Prior to the ruling, it was required of police to get a subpoena to access such information.
Cell phones have been instrumental in organizing demonstrations with the popular uprisings of the Arab Spring and Occupy movement, two movements that have seen their fair share of police crackdowns. During a presentation last October, journalist Lawrence Pintak said the older generations behind many of the regimes in the Middle East were not prepared for the technological organization displayed by the protesters, which played a role in their success.
“It was a perfect storm,” Pintak said in his speech. “You have these young, angry people who are good with technology, and you’ve got a bunch of old farts who’ve been ruling the region for a long time.”
Pintak noted that the uprising started with a cell phone picture of a Tunisian man setting himself on fire in protest of police corruption.
For the Occupy movement, mobilizations have been key to organizing and recording events. After repeated claims of police brutality in cities such as Oakland and Atlanta, cells phones have been used to capture photos and video of the incidents.
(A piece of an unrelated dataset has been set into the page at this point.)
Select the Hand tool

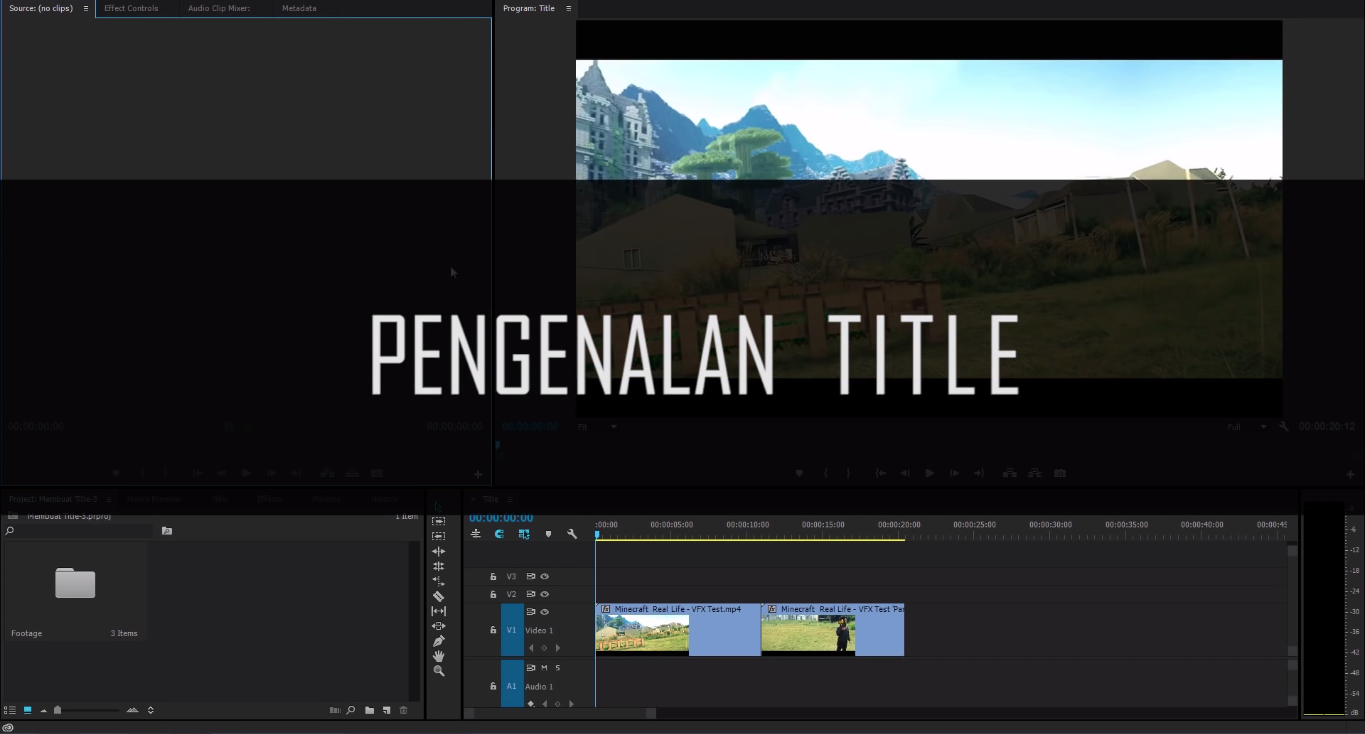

The Electronic Frontier Foundation (EFF) said on its website that the presence of technology at the protests could be enough to reduce the risks of unlawful police tactics.
“Just knowing that there are cameras watching can be enough to discourage police misconduct during a protest,” the EFF said.
Pintak said that without cellphones, it would also have been difficult to garner widespread global support for the effort, which toppled the likes of Egypt’s Hosni Mubarak and Libya’s Muammar Gaddafi.
“It was a cell phone revolution,” Pintak said.